[Stored data]

::::::::

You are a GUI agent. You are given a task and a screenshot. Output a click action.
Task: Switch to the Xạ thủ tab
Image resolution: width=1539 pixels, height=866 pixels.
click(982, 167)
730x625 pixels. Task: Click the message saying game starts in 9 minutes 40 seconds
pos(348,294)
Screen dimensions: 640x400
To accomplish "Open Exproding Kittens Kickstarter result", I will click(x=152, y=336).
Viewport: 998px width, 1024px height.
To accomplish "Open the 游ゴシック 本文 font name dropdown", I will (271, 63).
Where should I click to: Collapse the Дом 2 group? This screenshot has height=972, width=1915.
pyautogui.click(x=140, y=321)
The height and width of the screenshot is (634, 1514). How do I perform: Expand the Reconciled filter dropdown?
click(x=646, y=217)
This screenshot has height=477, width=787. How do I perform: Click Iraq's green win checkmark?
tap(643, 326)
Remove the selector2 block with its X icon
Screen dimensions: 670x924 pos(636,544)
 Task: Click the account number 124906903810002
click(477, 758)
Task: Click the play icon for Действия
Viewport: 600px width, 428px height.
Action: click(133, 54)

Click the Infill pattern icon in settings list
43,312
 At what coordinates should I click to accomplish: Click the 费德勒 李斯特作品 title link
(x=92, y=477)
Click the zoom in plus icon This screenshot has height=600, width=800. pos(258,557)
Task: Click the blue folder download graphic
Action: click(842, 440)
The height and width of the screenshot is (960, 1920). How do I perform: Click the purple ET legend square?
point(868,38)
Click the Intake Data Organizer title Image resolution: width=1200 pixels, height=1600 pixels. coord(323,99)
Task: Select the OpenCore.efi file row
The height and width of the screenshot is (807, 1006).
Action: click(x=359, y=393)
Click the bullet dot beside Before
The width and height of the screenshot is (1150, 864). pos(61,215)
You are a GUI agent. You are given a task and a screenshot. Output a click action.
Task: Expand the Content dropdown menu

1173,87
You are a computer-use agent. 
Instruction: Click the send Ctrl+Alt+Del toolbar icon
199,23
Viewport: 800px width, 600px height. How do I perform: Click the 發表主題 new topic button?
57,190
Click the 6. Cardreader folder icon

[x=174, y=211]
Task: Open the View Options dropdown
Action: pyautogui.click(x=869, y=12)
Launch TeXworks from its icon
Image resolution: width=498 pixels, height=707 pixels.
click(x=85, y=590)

::::::::

_What you will do_
Start copying at the line that contains "Viewport: 800px width, 600px" and stop after the last line of the records, keeping every line exactly.

_Task answer_
Viewport: 800px width, 600px height. How do I perform: Click the 發表主題 new topic button?
57,190
Click the 6. Cardreader folder icon

[x=174, y=211]
Task: Open the View Options dropdown
Action: pyautogui.click(x=869, y=12)
Launch TeXworks from its icon
Image resolution: width=498 pixels, height=707 pixels.
click(x=85, y=590)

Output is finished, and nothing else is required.